It’s been a pretty good week for Lewis Hamilton: since becoming the youngest-ever Formula One world champion on Sunday, thanks to his last-lap heroics in the Brazilian Grand Prix, he’s adorned the front and back pages of every newspaper in the country and cemented his status as Britain’s biggest sporting superstar. And now, just when he thought life couldn’t get any better, he got to chew the fat with MT. We caught up with Lewis at the launch of Vodafone’s new Blackberry Storm, so we decided to ask him what his success can teach us about leadership and management.
Because although Hamilton takes most of the plaudits (and rightly so, since he’s the one flinging a hunk of metal around a track at 200mph), Formula One’s also a team game – at McLaren, there are literally hundreds of people beavering away behind the scenes to make sure he’s on top of the podium every race weekend. ‘There is a huge amount of people,’ agrees the pint-sized megastar. ‘You only see a handful on race weekends or test weeks, but when you go back to the factory you see them all working on different components – and you’ve got to rely on all those people doing their job perfectly. I guess it’s similar to a large business – you all have to work together to move forwards.’
However, the pace of change would frighten the life out of most corporates. At testing, the drivers put these components through their paces, and then all the feedback goes straight back to the factory – sometimes, they’ll have to go right back to the drawing board. ‘The team’s evolving so much, and so rapidly,’ says Lewis. ‘Things are changing all the time – each race there are new wings, new tyres, all these different things… It’s incredible the amount of teamwork that goes into it.’
So how does he make sure he gets exactly what he wants? ‘Communication is a huge part of it – so if I’m not at the team briefs, I can call in and teleconference with them. But I’m very close with the team, they’re like family to me so I work very closely with them.’ Does he sometimes have to give them a rocket if things aren’t going well? ‘I do have a role where I have to push them – but that doesn’t particularly mean giving them a kick in the arse. It’s more a case of: ‘These are the limitations of the car – I need this, this and this, and we can’t win the next race unless you fix them’. So they’ll work their backsides off to make sure that it gets fixed.’ (We imagine the prospect of your little bit blowing up in front of 100m people provides a good incentive to get it right…)

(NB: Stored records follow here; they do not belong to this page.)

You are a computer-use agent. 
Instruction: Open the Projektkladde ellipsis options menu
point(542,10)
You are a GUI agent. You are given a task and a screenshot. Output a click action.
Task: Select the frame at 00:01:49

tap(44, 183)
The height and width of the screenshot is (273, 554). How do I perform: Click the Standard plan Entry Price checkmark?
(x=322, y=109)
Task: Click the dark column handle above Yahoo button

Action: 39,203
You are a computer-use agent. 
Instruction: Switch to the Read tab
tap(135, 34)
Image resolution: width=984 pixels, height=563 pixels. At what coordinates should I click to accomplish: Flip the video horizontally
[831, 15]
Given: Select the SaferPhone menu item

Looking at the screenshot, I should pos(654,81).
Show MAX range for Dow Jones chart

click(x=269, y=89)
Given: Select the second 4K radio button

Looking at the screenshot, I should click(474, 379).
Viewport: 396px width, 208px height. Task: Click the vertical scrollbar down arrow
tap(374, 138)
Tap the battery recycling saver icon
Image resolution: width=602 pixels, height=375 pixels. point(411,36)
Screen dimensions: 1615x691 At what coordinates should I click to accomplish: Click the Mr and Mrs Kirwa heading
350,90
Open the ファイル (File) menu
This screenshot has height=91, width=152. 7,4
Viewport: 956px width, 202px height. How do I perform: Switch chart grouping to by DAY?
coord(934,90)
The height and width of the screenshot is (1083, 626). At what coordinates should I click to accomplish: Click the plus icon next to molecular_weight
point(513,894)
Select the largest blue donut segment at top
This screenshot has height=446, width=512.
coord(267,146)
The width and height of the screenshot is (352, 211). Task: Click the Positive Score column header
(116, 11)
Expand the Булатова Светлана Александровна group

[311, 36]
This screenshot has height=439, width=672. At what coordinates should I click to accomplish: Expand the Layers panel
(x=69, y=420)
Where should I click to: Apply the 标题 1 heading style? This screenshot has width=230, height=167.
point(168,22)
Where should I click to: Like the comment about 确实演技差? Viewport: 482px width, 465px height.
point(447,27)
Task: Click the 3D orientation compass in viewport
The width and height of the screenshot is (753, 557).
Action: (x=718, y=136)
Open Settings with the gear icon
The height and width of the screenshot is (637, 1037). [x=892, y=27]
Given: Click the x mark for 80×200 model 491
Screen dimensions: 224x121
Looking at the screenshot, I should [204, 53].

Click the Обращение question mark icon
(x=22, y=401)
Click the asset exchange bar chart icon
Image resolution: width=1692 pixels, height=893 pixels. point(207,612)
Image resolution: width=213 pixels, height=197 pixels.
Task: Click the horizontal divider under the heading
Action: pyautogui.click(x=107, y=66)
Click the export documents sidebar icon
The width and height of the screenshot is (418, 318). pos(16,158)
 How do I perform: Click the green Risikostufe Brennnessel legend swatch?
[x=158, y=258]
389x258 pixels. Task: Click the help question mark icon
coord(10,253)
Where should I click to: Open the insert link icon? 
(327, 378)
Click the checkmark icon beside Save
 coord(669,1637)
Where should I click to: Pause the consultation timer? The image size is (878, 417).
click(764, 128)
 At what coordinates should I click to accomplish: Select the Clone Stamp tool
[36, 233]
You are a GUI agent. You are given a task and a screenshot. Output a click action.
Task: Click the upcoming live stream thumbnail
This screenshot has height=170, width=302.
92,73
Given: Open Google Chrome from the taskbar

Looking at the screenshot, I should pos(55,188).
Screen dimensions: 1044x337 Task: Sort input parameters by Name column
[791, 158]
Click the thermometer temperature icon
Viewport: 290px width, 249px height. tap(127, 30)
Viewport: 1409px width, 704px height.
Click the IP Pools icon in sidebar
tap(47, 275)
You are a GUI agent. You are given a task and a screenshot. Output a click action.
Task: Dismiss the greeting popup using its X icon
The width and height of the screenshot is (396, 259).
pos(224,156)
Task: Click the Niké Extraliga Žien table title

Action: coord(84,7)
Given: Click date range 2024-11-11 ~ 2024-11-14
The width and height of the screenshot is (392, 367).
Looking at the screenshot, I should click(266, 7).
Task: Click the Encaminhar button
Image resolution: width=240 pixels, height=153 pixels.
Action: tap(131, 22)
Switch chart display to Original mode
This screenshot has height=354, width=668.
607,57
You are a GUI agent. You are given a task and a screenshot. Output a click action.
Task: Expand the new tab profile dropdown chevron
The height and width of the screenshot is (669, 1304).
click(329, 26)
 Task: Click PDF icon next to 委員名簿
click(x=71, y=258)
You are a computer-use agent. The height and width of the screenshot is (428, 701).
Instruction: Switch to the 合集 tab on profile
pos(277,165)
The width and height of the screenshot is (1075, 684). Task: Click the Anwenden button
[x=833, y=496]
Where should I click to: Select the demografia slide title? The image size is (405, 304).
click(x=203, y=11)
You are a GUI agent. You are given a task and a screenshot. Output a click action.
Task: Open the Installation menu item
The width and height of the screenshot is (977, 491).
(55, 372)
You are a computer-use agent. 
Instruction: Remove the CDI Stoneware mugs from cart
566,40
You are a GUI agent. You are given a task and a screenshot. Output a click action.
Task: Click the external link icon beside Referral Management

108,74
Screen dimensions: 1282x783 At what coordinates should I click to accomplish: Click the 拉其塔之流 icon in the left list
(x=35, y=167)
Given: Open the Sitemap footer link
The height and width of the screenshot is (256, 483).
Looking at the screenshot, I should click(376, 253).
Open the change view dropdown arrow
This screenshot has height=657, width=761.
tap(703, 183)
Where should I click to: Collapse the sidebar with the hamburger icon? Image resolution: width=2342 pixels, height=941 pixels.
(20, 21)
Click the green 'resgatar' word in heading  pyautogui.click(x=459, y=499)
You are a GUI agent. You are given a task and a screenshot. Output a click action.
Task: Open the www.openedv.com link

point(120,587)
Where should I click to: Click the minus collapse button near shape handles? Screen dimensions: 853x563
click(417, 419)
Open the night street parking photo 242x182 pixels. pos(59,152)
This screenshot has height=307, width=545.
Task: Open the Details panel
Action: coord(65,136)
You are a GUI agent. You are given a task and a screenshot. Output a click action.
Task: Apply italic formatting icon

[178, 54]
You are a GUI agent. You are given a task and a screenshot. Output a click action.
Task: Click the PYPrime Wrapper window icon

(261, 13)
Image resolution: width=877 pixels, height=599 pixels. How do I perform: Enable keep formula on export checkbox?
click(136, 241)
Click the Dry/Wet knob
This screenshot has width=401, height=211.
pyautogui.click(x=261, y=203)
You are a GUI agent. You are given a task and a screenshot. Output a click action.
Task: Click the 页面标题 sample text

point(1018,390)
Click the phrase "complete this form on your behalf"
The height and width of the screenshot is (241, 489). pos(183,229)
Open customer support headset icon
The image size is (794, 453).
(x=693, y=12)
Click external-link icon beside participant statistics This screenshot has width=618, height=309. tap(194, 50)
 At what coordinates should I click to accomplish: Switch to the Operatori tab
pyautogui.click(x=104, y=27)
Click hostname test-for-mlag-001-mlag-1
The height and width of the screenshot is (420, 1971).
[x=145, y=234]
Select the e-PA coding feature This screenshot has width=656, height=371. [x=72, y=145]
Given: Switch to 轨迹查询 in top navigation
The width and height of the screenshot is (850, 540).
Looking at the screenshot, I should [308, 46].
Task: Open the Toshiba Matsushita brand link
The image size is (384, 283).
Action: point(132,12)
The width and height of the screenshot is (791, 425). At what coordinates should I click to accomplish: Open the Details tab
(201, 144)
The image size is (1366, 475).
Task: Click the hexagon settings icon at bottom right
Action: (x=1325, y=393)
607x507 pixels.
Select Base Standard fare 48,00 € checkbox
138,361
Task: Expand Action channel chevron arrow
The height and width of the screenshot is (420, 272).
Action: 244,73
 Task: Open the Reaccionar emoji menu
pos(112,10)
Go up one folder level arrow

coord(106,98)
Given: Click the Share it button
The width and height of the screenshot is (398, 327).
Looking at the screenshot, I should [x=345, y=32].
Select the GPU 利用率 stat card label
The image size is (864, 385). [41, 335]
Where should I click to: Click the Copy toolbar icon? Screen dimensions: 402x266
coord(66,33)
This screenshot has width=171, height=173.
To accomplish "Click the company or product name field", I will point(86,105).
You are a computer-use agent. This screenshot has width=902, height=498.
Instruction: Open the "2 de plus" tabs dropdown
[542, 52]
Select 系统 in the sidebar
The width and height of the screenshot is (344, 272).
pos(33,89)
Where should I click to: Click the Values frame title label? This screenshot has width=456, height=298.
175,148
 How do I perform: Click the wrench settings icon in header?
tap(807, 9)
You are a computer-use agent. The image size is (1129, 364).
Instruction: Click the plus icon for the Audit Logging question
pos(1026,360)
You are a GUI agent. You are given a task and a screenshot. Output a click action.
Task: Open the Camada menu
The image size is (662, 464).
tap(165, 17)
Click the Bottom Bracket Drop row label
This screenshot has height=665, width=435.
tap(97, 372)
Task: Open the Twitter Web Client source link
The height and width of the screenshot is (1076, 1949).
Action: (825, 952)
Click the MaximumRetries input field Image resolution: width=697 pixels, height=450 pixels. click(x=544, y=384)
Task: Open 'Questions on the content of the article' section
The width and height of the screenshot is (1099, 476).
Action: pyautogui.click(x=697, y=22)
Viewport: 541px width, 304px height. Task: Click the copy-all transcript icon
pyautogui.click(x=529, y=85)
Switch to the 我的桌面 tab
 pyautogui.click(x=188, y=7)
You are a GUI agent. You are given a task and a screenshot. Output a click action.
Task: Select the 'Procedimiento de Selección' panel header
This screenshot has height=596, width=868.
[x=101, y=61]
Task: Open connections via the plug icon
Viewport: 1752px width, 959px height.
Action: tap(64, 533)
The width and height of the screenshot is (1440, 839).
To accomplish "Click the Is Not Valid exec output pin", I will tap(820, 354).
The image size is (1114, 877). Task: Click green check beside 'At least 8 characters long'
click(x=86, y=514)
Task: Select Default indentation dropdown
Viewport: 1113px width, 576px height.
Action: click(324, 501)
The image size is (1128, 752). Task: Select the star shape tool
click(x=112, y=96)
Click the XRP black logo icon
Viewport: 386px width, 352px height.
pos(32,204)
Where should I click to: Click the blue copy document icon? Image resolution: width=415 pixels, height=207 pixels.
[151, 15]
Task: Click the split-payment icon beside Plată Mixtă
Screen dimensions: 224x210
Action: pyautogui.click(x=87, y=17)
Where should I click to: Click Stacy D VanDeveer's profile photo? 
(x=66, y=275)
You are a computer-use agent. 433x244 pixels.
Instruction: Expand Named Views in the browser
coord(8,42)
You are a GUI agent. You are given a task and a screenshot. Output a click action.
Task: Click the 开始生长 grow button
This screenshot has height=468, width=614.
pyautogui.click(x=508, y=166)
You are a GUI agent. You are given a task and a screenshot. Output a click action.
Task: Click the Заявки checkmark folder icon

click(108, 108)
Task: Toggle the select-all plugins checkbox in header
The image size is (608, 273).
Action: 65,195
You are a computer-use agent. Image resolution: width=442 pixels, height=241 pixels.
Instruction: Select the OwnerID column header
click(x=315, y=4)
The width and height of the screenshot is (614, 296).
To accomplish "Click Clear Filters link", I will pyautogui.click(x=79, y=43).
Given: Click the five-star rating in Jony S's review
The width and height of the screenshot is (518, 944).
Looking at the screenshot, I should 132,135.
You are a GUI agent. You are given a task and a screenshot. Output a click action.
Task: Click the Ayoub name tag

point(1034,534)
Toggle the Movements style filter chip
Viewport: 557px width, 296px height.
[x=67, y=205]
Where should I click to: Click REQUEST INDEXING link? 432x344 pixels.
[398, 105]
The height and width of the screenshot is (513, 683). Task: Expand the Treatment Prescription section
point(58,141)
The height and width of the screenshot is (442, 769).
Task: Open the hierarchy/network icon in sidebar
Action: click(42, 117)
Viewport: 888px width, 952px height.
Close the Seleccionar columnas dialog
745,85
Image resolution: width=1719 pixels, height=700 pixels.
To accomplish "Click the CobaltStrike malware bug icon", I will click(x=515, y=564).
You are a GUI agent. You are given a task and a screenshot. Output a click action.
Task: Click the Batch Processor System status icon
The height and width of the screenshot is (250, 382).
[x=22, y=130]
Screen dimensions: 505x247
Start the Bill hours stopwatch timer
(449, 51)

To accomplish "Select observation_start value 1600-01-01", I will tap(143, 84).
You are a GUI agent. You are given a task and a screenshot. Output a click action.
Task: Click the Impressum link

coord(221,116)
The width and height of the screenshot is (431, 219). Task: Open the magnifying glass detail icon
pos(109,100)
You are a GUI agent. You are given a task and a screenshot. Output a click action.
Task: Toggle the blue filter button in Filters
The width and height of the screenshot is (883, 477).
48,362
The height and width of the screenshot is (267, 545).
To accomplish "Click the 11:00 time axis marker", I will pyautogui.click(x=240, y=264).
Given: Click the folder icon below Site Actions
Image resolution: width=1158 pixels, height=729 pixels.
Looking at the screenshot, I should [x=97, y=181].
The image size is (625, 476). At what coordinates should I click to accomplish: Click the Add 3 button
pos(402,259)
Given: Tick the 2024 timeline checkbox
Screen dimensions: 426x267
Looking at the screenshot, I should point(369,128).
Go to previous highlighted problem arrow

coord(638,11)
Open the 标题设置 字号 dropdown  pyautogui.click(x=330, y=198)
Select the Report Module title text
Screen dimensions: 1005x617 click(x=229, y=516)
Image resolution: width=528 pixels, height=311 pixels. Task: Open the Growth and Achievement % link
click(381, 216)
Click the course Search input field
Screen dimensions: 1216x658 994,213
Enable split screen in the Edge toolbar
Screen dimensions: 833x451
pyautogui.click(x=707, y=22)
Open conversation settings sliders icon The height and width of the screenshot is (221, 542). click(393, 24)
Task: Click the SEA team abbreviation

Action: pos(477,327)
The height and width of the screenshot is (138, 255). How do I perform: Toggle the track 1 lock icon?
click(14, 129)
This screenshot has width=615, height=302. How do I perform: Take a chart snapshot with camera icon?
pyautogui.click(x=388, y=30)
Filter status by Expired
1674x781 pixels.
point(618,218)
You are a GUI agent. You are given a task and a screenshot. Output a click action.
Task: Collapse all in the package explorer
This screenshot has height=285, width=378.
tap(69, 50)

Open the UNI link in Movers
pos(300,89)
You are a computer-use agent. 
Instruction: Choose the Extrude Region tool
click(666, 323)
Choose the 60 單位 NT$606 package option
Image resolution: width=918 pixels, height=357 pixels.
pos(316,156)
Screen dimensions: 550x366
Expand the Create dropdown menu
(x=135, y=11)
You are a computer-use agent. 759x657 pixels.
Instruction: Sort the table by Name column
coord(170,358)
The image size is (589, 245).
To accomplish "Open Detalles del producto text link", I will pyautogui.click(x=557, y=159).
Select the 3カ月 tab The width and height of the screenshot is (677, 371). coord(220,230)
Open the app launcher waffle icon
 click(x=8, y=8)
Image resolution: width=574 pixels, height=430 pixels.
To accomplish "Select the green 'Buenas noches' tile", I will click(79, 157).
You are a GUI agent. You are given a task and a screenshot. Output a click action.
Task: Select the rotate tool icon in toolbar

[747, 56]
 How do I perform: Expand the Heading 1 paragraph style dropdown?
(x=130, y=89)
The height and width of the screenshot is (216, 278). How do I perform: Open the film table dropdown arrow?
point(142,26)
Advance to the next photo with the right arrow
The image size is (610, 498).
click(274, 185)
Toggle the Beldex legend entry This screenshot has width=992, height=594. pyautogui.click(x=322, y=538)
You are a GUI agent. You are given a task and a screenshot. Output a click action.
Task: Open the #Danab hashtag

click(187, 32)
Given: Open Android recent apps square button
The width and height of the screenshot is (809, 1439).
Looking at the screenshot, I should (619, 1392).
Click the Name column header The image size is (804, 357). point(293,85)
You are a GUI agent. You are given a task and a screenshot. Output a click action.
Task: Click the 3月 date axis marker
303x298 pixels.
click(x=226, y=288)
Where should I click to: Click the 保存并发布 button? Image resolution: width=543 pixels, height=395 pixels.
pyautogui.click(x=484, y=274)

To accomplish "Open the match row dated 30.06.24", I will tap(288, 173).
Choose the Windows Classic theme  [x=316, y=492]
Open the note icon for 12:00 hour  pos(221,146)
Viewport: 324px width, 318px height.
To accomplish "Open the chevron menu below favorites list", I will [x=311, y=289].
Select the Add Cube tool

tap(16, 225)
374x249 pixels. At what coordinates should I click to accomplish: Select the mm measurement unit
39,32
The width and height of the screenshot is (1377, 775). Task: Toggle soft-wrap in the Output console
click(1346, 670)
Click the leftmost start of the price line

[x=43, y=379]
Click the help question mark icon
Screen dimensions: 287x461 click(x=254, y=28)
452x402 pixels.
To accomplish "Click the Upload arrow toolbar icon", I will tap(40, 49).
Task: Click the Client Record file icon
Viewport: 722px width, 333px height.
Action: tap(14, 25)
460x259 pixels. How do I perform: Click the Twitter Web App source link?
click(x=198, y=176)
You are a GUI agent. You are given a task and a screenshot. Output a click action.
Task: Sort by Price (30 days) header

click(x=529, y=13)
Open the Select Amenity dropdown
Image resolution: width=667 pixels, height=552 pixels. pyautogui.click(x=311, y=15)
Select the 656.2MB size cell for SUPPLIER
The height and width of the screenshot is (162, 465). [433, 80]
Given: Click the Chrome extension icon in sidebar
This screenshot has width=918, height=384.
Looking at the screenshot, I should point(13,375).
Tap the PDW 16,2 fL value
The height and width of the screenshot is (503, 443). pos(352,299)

Hamilton admits that he wasn’t quite so good at directing his team when he got the McLaren drive as a 21-year old – even though he’d been associated with the company for such a long time (so he knew a lot of the team already). ‘When I first got there, no, I didn’t have the confidence, I didn’t have the experience. But that grew over the year. Now I can say: look, this is not working – and that’s it, there are no questions or doubts about it. It’s an amazing power to have, and it’s a real pleasure for me to know that they rely on my feedback. So I make sure I do the best job I can.’ Which, it seems, is pretty good...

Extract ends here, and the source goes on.